- What you need to do
Could you please retype the records exactly, minus their pictures?

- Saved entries
=== Section Start ===

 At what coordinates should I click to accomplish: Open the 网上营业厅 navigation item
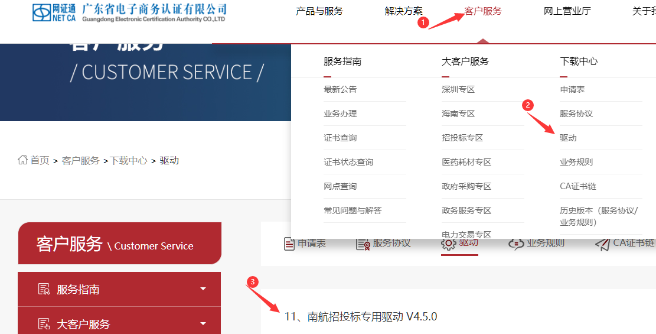(x=567, y=11)
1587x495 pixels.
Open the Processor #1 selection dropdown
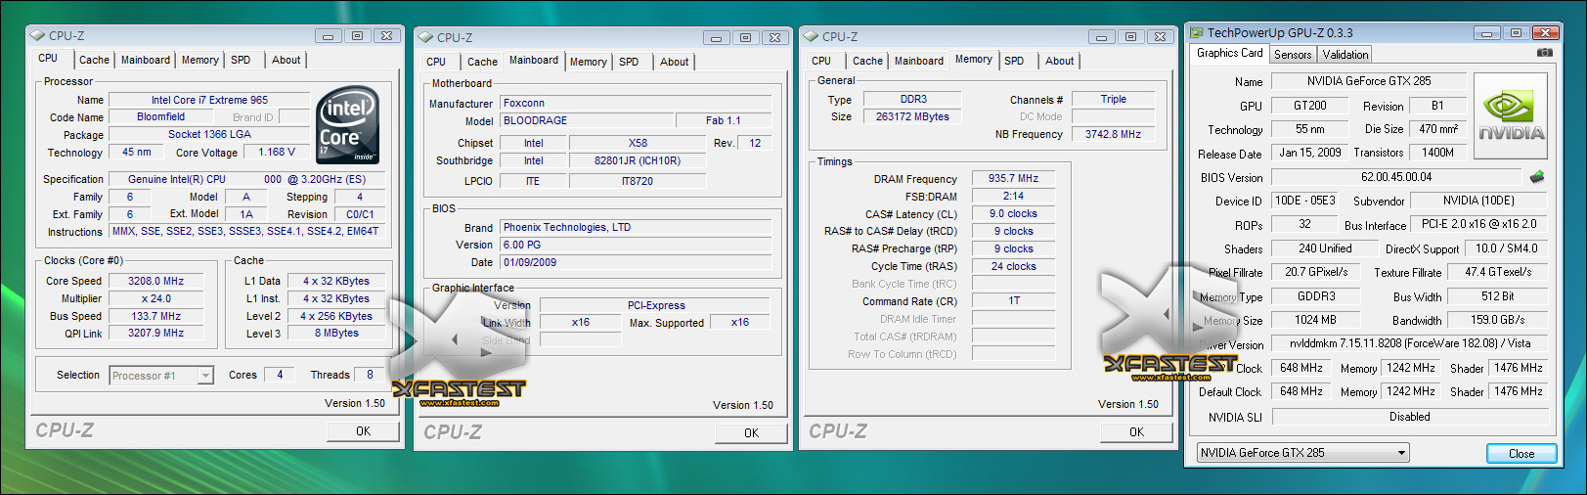pos(162,376)
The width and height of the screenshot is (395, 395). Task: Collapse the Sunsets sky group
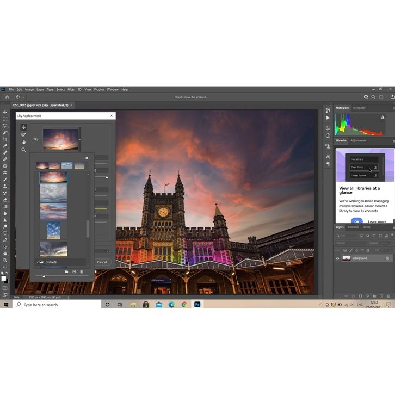(x=37, y=262)
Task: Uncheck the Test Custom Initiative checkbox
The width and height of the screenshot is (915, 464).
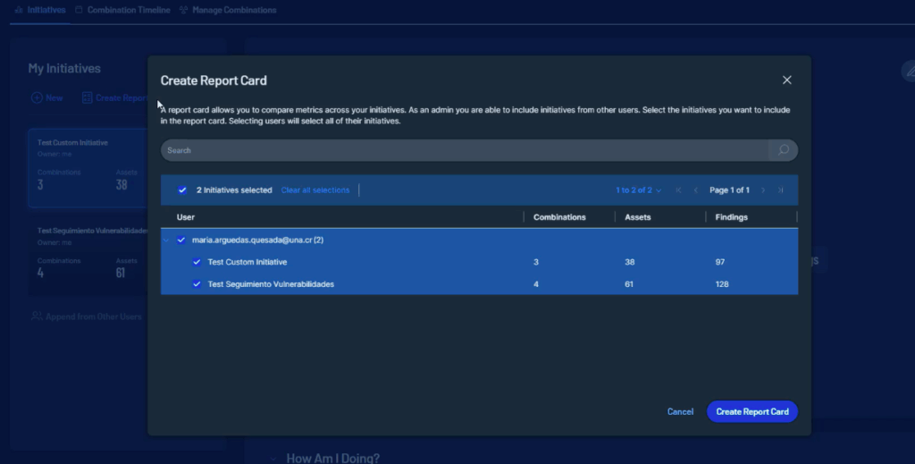Action: tap(197, 262)
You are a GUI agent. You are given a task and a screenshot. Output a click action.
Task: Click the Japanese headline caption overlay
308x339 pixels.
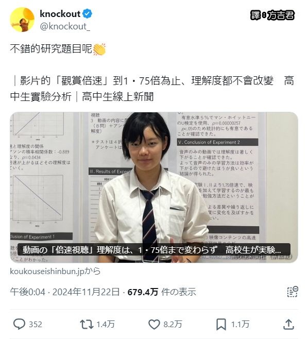pyautogui.click(x=153, y=250)
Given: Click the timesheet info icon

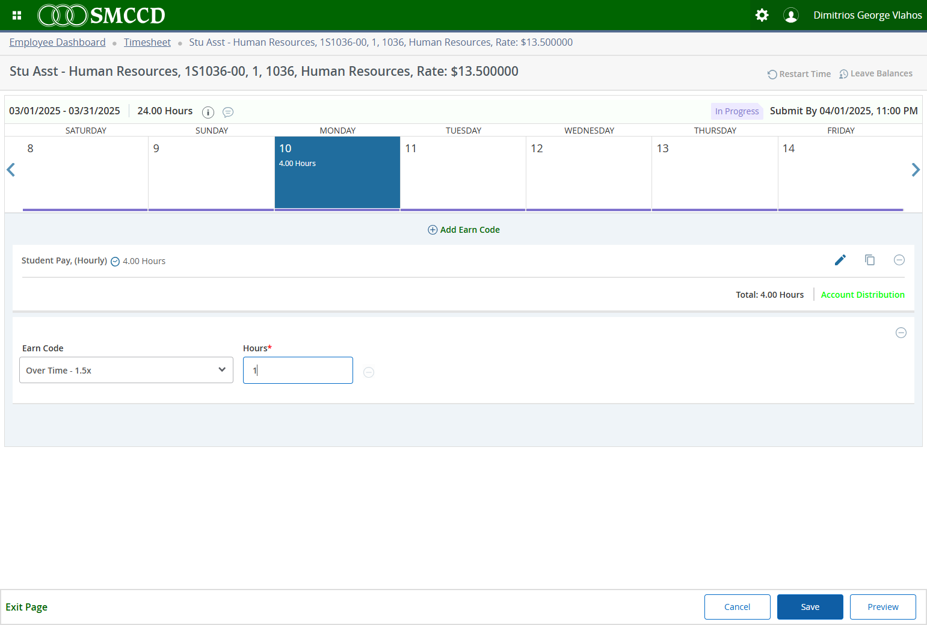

=== Section End ===

- Reply
 At what coordinates should I click to accomplish: Open the 网上营业厅 navigation item
(x=567, y=11)
1587x495 pixels.
Open the Processor #1 selection dropdown
pos(162,376)
The width and height of the screenshot is (395, 395). Task: Collapse the Sunsets sky group
(x=37, y=262)
Task: Uncheck the Test Custom Initiative checkbox
The width and height of the screenshot is (915, 464).
Action: tap(197, 262)
You are a GUI agent. You are given a task and a screenshot. Output a click action.
Task: Click the Japanese headline caption overlay
308x339 pixels.
pyautogui.click(x=153, y=250)
Given: Click the timesheet info icon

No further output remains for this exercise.